» **RECORDS FOR THE TASK**:
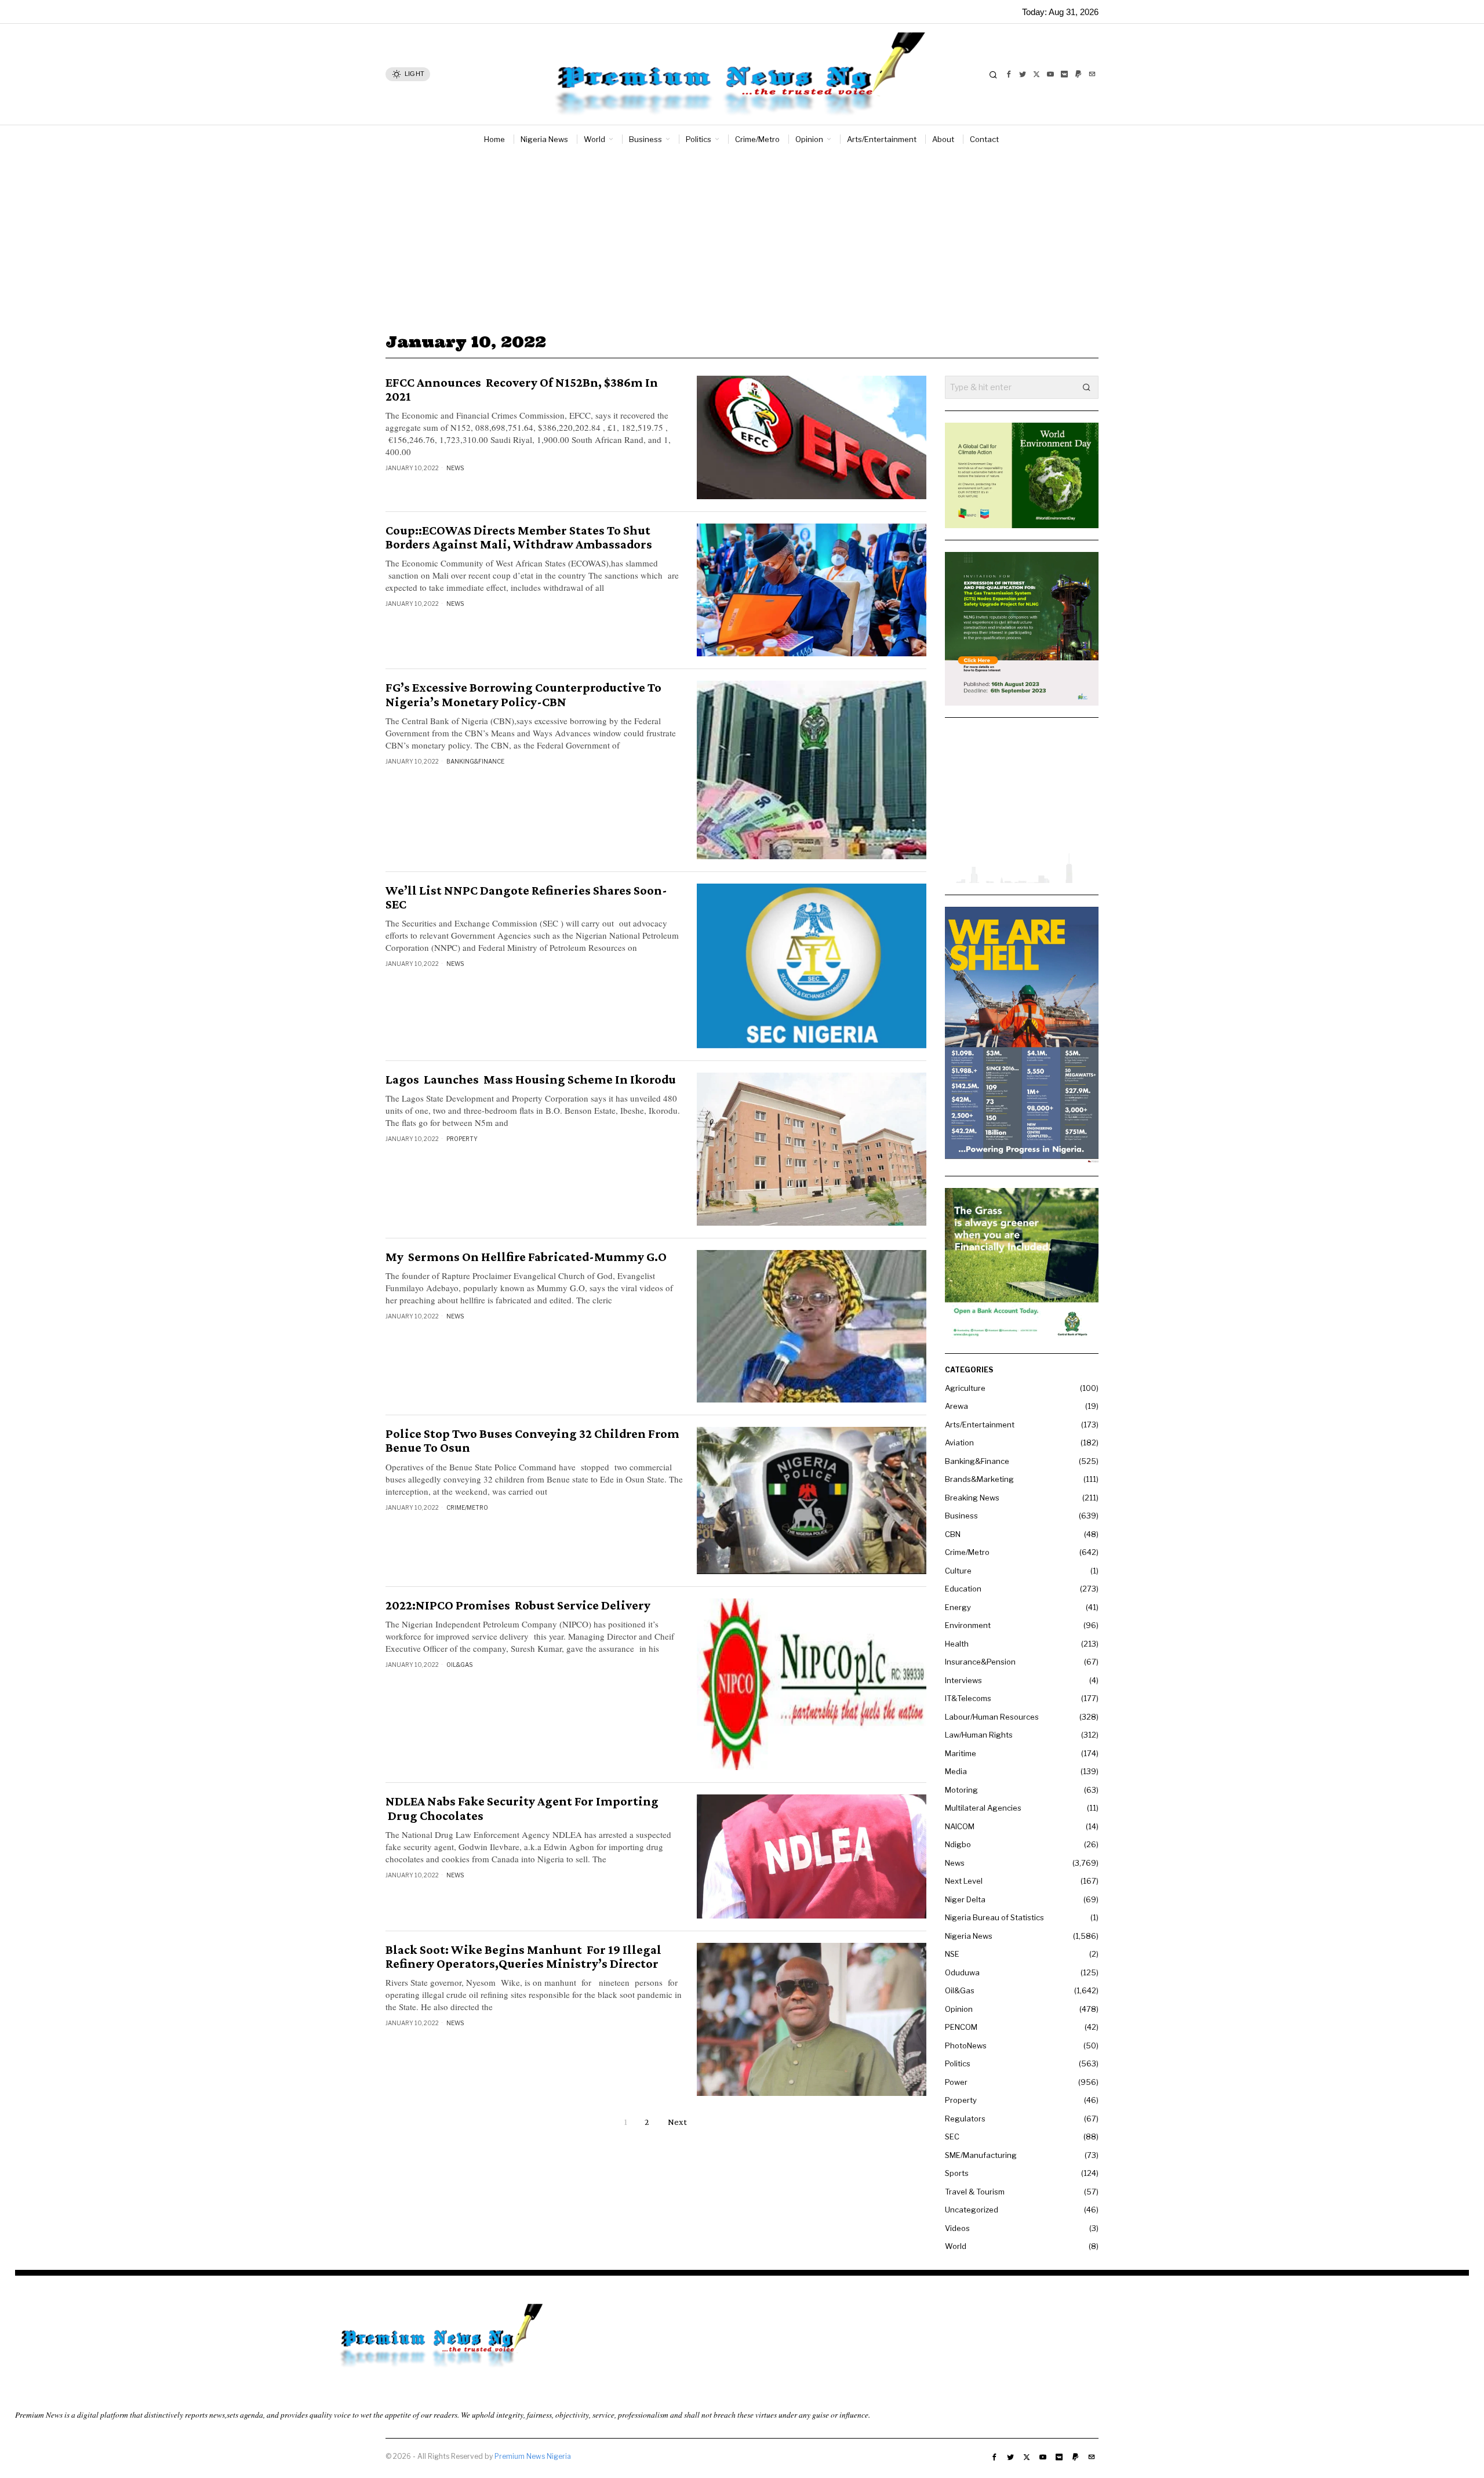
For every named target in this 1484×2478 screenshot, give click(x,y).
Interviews (963, 1680)
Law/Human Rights (979, 1734)
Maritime (960, 1753)
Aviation (959, 1442)
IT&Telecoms (968, 1698)
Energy (958, 1607)
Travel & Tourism (975, 2191)
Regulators (965, 2118)
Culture (958, 1570)
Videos (957, 2228)
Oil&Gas (459, 1664)
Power (956, 2082)
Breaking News (972, 1497)
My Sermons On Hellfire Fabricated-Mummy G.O (526, 1257)
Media (956, 1771)
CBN (953, 1534)
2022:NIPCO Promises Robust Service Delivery (519, 1605)
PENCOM (961, 2027)
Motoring (961, 1789)
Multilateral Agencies (983, 1807)
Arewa (956, 1406)
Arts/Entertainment (979, 1424)
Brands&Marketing (979, 1479)
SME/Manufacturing (981, 2155)
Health (957, 1643)
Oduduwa (962, 1972)
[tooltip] (1008, 74)
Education (963, 1588)
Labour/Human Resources (992, 1716)
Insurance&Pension (980, 1661)
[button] (1087, 387)
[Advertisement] (742, 240)
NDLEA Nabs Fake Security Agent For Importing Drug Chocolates (522, 1808)
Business (961, 1515)
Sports (957, 2173)
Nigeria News (968, 1936)
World (955, 2246)
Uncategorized (971, 2209)
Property (462, 1138)
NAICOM (959, 1826)
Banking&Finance (475, 761)
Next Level (964, 1880)
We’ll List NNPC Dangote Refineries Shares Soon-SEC (526, 897)
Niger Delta (965, 1899)
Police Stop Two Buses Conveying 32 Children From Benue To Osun (532, 1441)
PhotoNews (966, 2045)
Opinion (959, 2009)
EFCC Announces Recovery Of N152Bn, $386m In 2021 (521, 390)
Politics (957, 2063)
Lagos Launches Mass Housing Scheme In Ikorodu (530, 1080)
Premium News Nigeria (532, 2456)
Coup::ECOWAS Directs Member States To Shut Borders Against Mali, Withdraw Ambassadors (518, 537)
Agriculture (965, 1388)
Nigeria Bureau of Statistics (994, 1917)
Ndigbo (958, 1844)
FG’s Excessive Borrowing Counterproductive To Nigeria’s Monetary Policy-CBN (523, 694)
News (455, 467)
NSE (952, 1954)
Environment (968, 1625)
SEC (952, 2136)
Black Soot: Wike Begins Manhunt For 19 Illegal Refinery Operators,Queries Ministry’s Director (523, 1957)
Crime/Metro (467, 1507)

» **WORK ORDER**: With the pictures removed, the entries above should be transcribed exactly.

» **TASK RESPONSE**:
For every named target in this 1484×2478 screenshot, give click(x,y).
Interviews (963, 1680)
Law/Human Rights (979, 1734)
Maritime (960, 1753)
Aviation (959, 1442)
IT&Telecoms (968, 1698)
Energy (958, 1607)
Travel & Tourism (975, 2191)
Regulators (965, 2118)
Culture (958, 1570)
Videos (957, 2228)
Oil&Gas (459, 1664)
Power (956, 2082)
Breaking News (972, 1497)
My Sermons On Hellfire Fabricated-Mummy G.O (526, 1257)
Media (956, 1771)
CBN (953, 1534)
2022:NIPCO Promises Robust Service Delivery (519, 1605)
PENCOM (961, 2027)
Motoring (961, 1789)
Multilateral Agencies (983, 1807)
Arewa (956, 1406)
Arts/Entertainment (979, 1424)
Brands&Marketing (979, 1479)
SME/Manufacturing (981, 2155)
Health (957, 1643)
Oduduwa (962, 1972)
[tooltip] (1008, 74)
Education (963, 1588)
Labour/Human Resources (992, 1716)
Insurance&Pension (980, 1661)
[button] (1087, 387)
[Advertisement] (742, 240)
NDLEA Nabs Fake Security Agent For Importing Drug Chocolates (522, 1808)
Business (961, 1515)
Sports (957, 2173)
Nigeria News (968, 1936)
World (955, 2246)
Uncategorized (971, 2209)
Property (462, 1138)
NAICOM (959, 1826)
Banking&Finance (475, 761)
Next Level (964, 1880)
We’ll List NNPC Dangote Refineries Shares Soon-SEC (526, 897)
Niger Delta (965, 1899)
Police Stop Two Buses Conveying 32 Children From Benue To Osun (532, 1441)
PhotoNews (966, 2045)
Opinion (959, 2009)
EFCC Announces Recovery Of N152Bn, $386m In 2021 (521, 390)
Politics (957, 2063)
Lagos Launches Mass Housing Scheme In Ikorodu (530, 1080)
Premium News Nigeria (532, 2456)
Coup::ECOWAS Directs Member States To Shut Borders Against Mali, Withdraw Ambassadors (518, 537)
Agriculture (965, 1388)
Nigeria Bureau of Statistics (994, 1917)
Ndigbo (958, 1844)
FG’s Excessive Borrowing Counterproductive To Nigeria’s Monetary Policy-CBN (523, 694)
News (455, 467)
NSE (952, 1954)
Environment (968, 1625)
SEC (952, 2136)
Black Soot: Wike Begins Manhunt For 19 Illegal Refinery Operators,Queries Ministry’s Director (523, 1957)
Crime/Metro (467, 1507)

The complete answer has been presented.